NHS Shetland is experiencing a rise in the number of people seeking help for injuries sustained as a result of accidents on the snow and ice – with plenty of broken bones and sprains.
Senior charge nurse in the Gilbert Bain Hospital’s A&E Aimee Sutherland said over 40 people have come forward with ice/snow related injuries since the cold spell began.
This has included some sledging incidents, and people falling on ice. While the health board has been kept busy, so has the ambulance service.
“It’s an increase on previous years due to the prolonged cold spell we have been experiencing,” Sutherland said.
“Also, due to current Covid restrictions there are possibly more people not working and also most children are not in school giving opportunities and time to enjoy outdoor activities.”
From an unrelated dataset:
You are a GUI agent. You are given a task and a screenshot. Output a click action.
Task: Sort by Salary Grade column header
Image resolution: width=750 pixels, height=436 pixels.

Shetland has been experiencing a lengthy cold spell with little or no wind that has led to snow laying, and plenty of ice forming.
She said broken bones, strains and sprains and head injuries due to slips on ice have been the most common accidents, as well as sledging incidents.
There have been a small number of incidents which have required surgery and transfer to the mainland.
NHS Shetland has also been encouraging people to ‘walk like a penguin’ in an effort to reduce the chance of slips.
“This involves leaning your body forward to ensure that your weight rests on your front leg,” Sutherland said.
“This helps to keep balance, as more falls are caused on ice when the body weight is split evenly, as per a normal walk.”
The nurse said that the busy council gritters are doing a “marvellous jobs on both roads and footpaths”.
Earlier this week Shetland Islands Council said that a winter’s worth of salt has been used since Christmas, with gritters covering tens of thousands of miles.
Sutherland, meanwhile, reminded folk – including adults – to be aware of their surroundings when out sledging.
Sales of sledges in Shetland have snowballed in recent weeks, with Harry’s Department Store and Thulecraft both regularly selling out.
“Sledging is great fun for both adults and children and we certainly don’t want to stop people enjoying themselves,” Sutherland said.
“However, people just need to be aware of their surroundings when sledging and any potential hazards – the speed that can be gathered when sledging and, also, that a lot of snow if now compacted into ice. So have fun, but be safe.”